What is asked ->
1. Using the book review, answer each question:
(a) In what city was Mo Khan raised?
(b) Who interrogated him on his first post-9/11 flight?
(c) What are some of the people with a stake in the controversy unable to distinguish between?
2. Translate this sentence from the book review into Spanish: "Some are confused, unable to distinguish between their sorrow and their anger."
3. Write the next part of the book review, picking up after its final sentence.

Source extract ->
────────────────

A personal and professional triumph for its creator, who demands recognition for his achievement without any need to defend his heritage or his design.

Mo Khan considers himself a plain vanilla American—born to non-religious parents who immigrated from India, raised in Alexandria, Virginia, trained as an architect, promoted for his skill.  No different from any other ambitious single-minded young man.  Now he finds himself treated as a stranger in his own country, interrogated by the FBI on his first post-9/11 flight, his career derailed, and now his breakthrough achievement threatened.  Mo now draws the line at sacrificing his vision, and the irresistible force of public opinion meets the immovable force of a proud man.

Amy Waldman does a terrific job exploring the needs and sensitivities of all the people with a personal stake in this controversy.  Some are confused, unable to distinguish between their sorrow and their anger.  Others are struggling with the balance between doing what is right and doing what is realistic.  Still others cannot see a reason for the collective emotions, insisting on keeping the memory of their own loved one independent of the memorial’s politics.

────────────────

[Stored entries]
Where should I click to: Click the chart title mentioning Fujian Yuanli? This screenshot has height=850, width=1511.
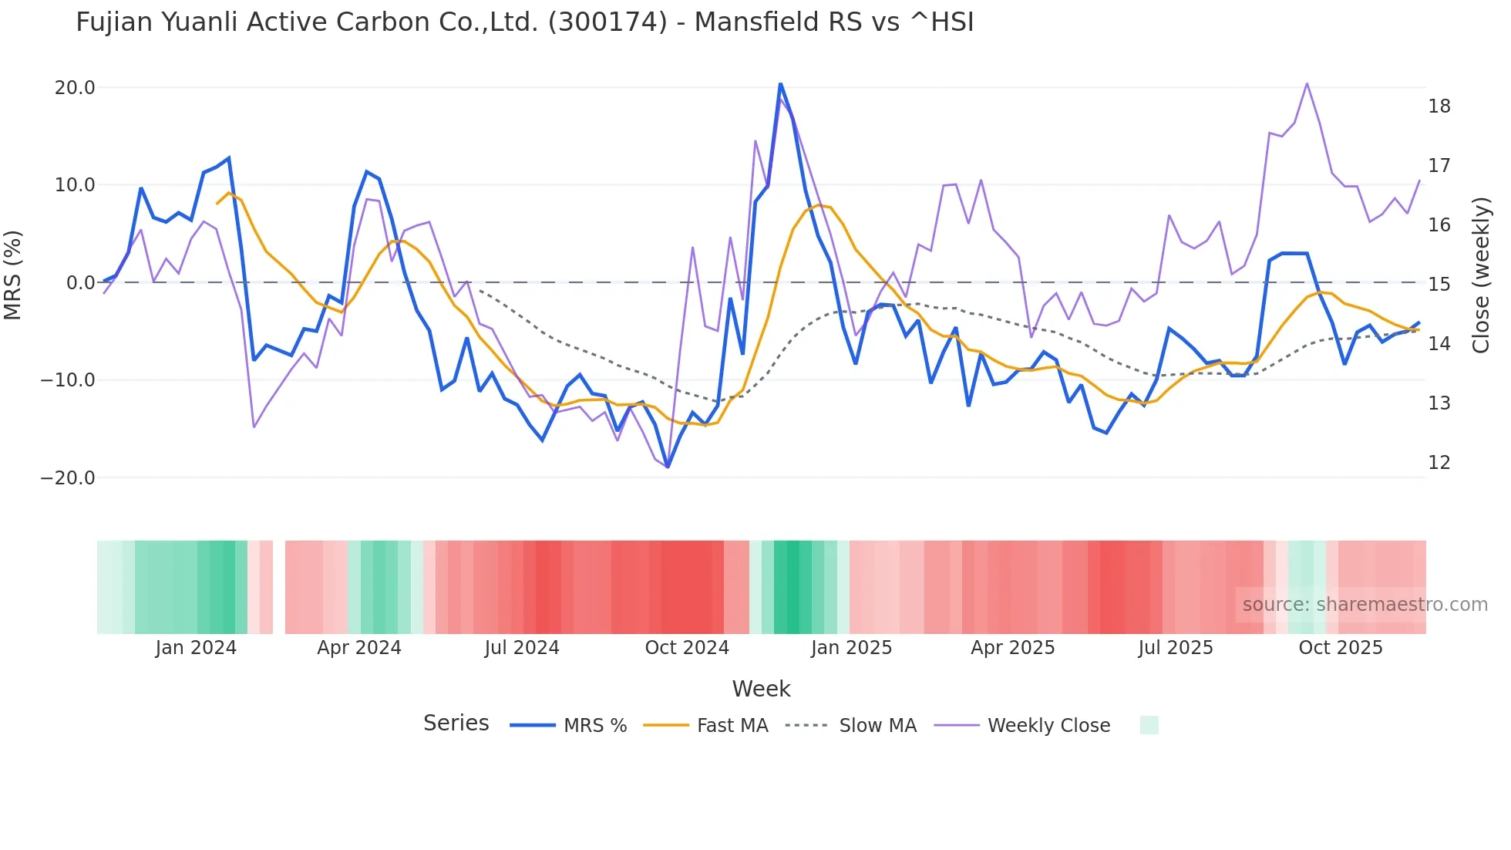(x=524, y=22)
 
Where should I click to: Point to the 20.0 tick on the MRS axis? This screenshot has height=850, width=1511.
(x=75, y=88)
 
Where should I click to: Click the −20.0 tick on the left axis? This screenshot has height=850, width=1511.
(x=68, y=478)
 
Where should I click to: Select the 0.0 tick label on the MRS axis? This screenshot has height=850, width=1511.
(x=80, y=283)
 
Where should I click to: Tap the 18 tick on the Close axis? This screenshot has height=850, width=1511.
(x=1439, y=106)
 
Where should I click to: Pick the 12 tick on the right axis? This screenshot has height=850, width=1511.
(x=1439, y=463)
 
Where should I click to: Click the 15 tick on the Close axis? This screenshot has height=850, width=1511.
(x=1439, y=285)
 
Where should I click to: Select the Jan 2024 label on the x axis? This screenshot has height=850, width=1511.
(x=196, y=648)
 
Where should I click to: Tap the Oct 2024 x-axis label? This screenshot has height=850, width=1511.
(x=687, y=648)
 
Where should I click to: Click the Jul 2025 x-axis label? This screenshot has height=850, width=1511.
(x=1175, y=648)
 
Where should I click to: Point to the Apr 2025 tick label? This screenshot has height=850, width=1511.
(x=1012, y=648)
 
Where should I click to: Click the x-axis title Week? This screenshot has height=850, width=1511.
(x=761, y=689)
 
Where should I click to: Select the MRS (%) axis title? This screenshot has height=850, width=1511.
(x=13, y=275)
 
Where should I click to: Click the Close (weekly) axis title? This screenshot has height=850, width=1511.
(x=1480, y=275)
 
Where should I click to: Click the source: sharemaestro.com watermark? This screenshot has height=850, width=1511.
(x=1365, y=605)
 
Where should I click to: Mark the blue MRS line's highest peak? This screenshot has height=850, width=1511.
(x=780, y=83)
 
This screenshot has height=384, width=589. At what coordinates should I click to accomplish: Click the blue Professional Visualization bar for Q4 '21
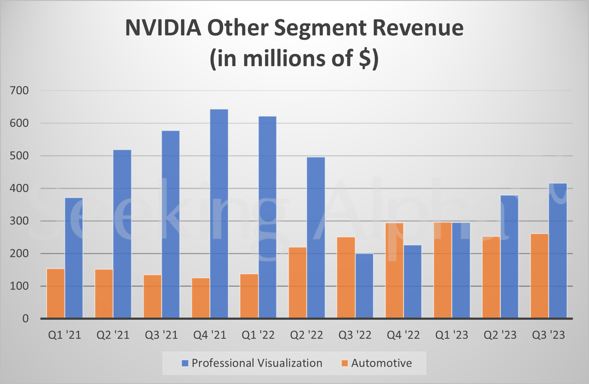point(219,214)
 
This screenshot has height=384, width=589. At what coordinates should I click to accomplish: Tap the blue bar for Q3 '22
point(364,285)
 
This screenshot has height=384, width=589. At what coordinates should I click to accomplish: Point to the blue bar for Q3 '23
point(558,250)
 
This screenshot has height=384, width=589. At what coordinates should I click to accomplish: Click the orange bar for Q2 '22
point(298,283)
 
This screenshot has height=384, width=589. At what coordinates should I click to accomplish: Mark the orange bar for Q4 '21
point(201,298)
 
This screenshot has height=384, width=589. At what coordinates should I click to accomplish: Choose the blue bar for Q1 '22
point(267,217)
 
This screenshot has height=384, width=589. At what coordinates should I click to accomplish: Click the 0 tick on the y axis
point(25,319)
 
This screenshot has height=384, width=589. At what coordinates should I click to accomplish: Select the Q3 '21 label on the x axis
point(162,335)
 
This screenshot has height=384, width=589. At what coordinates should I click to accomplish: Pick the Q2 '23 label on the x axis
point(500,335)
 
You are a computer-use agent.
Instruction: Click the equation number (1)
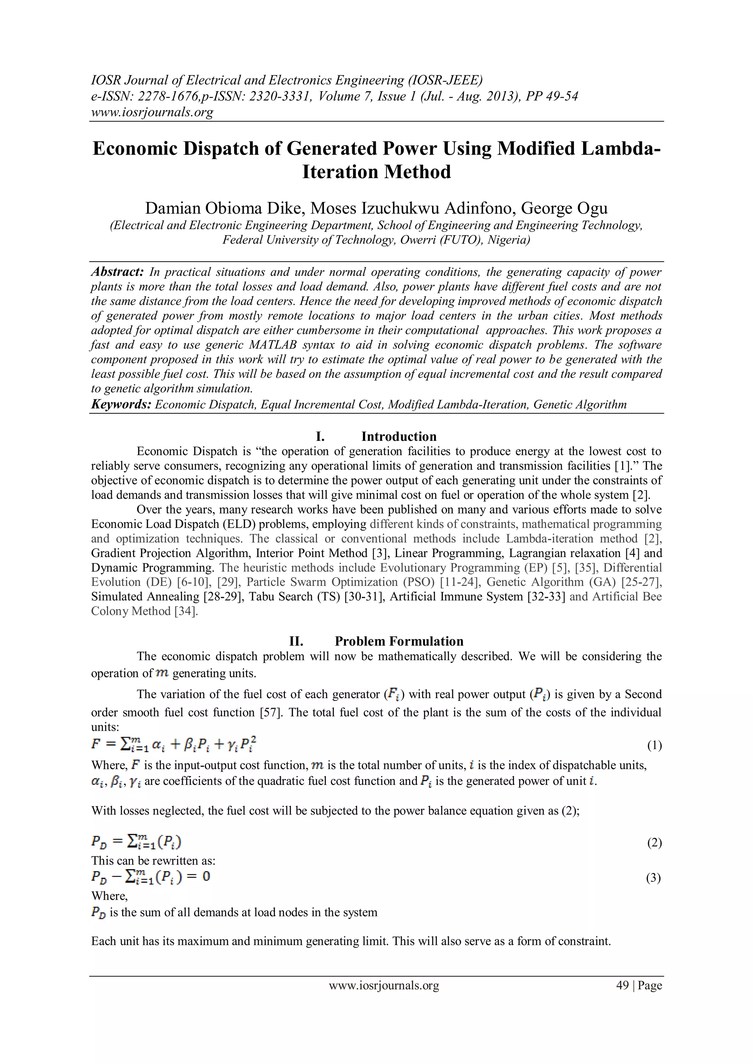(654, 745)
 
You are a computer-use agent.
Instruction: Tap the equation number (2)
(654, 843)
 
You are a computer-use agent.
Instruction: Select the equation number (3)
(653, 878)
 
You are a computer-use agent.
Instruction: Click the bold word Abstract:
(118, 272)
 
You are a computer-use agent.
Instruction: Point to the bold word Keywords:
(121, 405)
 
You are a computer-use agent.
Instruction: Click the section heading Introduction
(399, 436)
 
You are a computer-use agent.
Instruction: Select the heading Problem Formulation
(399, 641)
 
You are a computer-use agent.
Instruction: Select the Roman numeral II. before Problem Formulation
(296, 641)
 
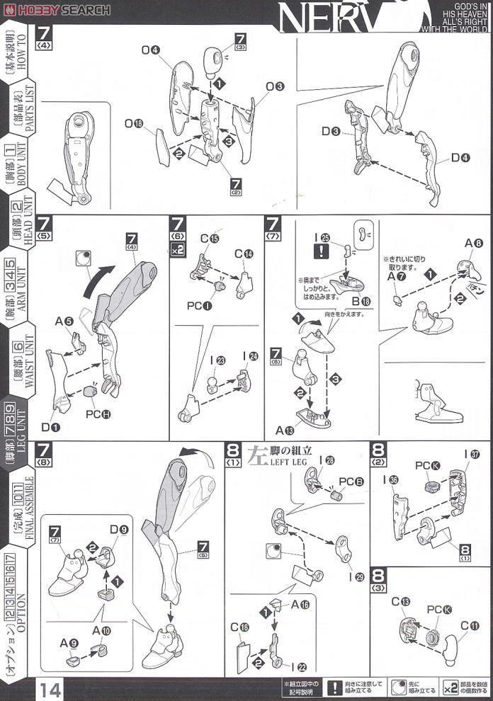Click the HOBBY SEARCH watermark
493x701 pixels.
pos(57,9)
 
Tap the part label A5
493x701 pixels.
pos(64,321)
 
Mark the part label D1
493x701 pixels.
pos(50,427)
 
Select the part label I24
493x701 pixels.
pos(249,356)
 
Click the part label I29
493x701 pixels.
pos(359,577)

────────────────

Responses ->
1.
(a) Alexandria, Virginia
(b) The FBI
(c) Their sorrow and their anger

2. Algunos están confundidos, incapaces de distinguir entre su pena y su ira.

3.
If the premise of The Submission sounds familiar, you may remember Maya Lin’s controversial design for the Vietnam Memorial in Washington.  You may remember the hoo-hah over the Park51 project. (Waldman’s work on the book preceded that episode, and could even have been the blueprint for how it played out.)  You may even know that the real memorial is not without controversy.  As Waldman shows in a very effective epilogue, Americans tend not to hold grudges, even when our social progress is made in fits and starts.   If only there was a way to speed up the process.

Check the WRL catalog for The Submission

The Submission is also available as a Gab Bag.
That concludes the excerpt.